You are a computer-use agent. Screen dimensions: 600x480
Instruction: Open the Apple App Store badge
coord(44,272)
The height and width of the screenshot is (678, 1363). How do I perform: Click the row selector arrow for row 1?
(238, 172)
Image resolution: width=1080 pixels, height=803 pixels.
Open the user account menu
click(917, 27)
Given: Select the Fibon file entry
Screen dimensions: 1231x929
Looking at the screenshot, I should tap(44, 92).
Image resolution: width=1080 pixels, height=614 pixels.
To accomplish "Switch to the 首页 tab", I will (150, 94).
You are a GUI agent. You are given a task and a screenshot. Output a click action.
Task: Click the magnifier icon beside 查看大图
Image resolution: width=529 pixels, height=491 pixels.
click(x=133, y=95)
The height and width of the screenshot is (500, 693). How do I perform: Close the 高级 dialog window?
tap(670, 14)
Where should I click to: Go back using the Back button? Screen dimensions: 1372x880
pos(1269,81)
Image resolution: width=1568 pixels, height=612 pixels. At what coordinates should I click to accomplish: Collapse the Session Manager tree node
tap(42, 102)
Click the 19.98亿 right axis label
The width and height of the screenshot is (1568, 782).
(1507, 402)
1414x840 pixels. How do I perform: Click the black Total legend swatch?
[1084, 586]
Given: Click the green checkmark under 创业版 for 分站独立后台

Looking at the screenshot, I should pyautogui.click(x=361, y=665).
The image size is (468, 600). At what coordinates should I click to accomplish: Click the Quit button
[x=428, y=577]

---*---

Please copy every line from the entries that includes the word "agent".

You are a computer-use agent. Screen dimensions: 600x480
You are a GUI agent. You are given a task and a screenshot. Output a click action.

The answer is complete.